It all started in early 2009 when the first bitcoin block was mined, and the first reward of 50 BTC was collected. We called that a blockchain, and we loved a lot it’s currency, the Bitcoin. Well at least until the big downspin of 2018. But that’s a discussion for another time.
Now, what is the best way to define a blockchain? I would say that arguably the best definition is the following: an immutable, append-only, transaction log.
Let us also take a closer look at how participants can join the network. There are no restrictions, and anyone, at any time, can download the entire ledger and start mining. These types of blockchain are called permissionless. In this category falls Bitcoin, Ethereum, Litecoin, and so on. They are also built with anonymity and transparency of identities and can have slow performance and scalability issues.
You might see where I am heading.
When you develop your business model, depending on your needs, you might be looking for a more ‘managed’ ecosystem.
Enter permissioned blockchains.
They are closed-loop ecosystems where all entities are defined and preapproved. The concept of mining and cryptocurrency does not exist most of the time. More important, they solve many scalability and performance issues of permissionless blockchains.
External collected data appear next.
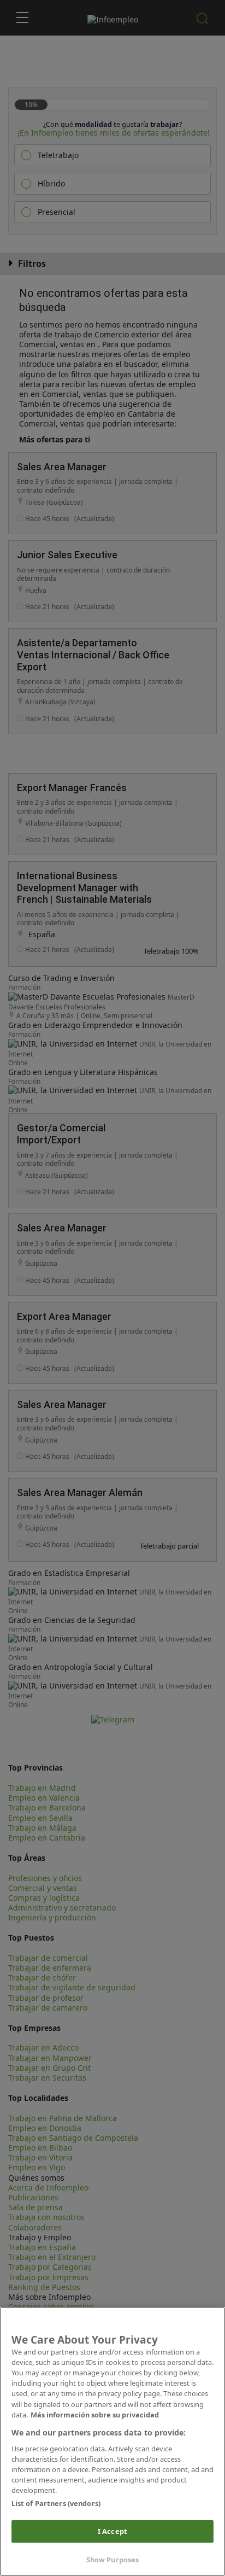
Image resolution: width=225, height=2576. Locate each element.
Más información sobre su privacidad (95, 2415)
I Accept (112, 2531)
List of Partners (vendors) (55, 2503)
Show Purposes (112, 2560)
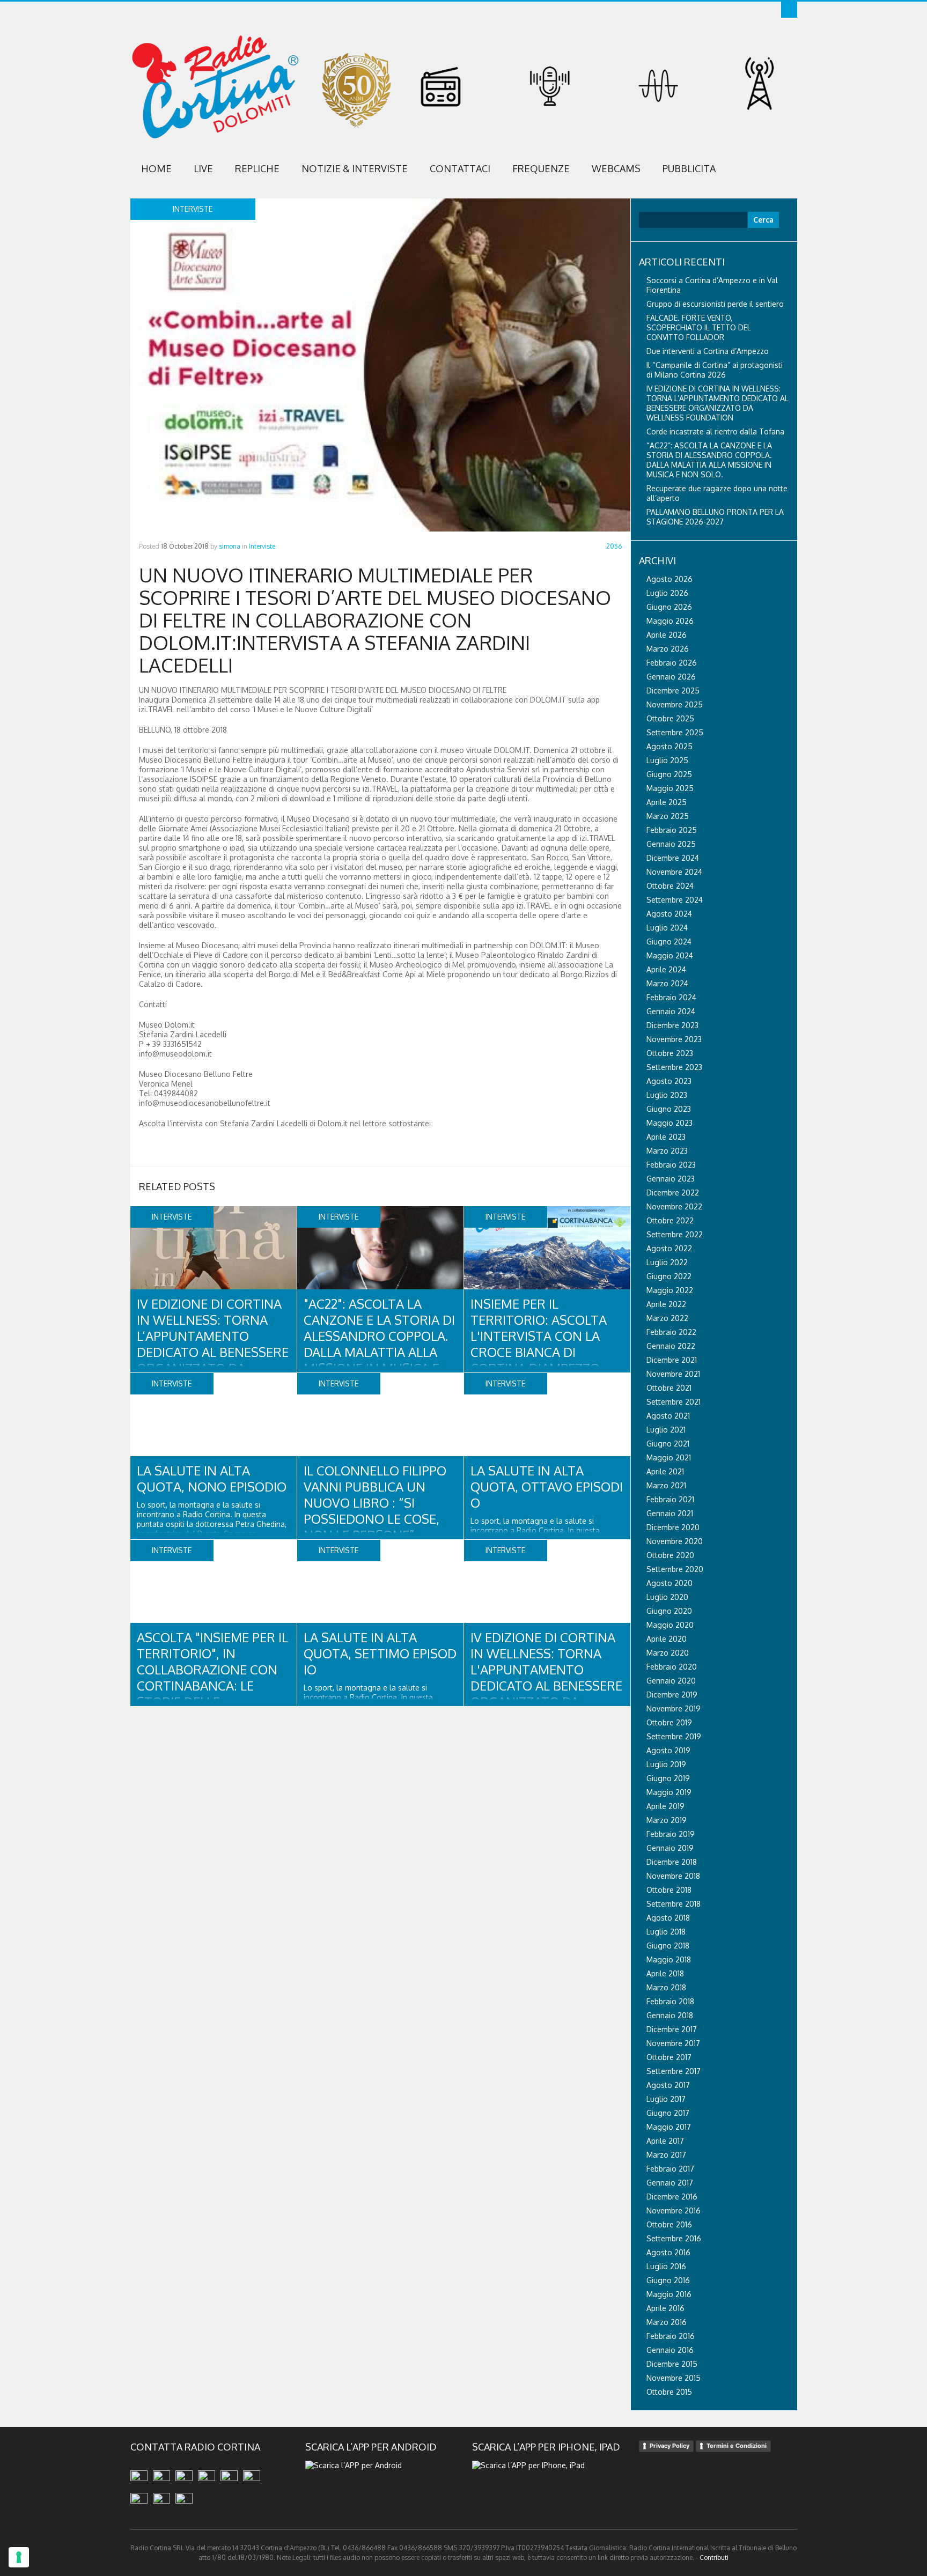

A good representative of this category is Hyperledger Fabric. It is a blockchain framework which allows components such as consensus and membership services, to be plug-and-play.
Hyperledger Fabric focuses on use cases for enterprise use. Therefore it’s participants must be identified, and each entity or transaction have attached a certificate managed by a central authority.
Ok, so we have permissioned and permissionless blockchains. Which one is better?
The answer is neither. When you design a solution, the scope will point you to the right decision.
There is no such thing as a perfectly secure technology, and the permissionless blockchain is highly vulnerable to data manipulations and collision attacks.
Of course, permissioned systems are not perfect, but at a minimum, they have an entity who is in control and can mitigate the risk of malicious transactions.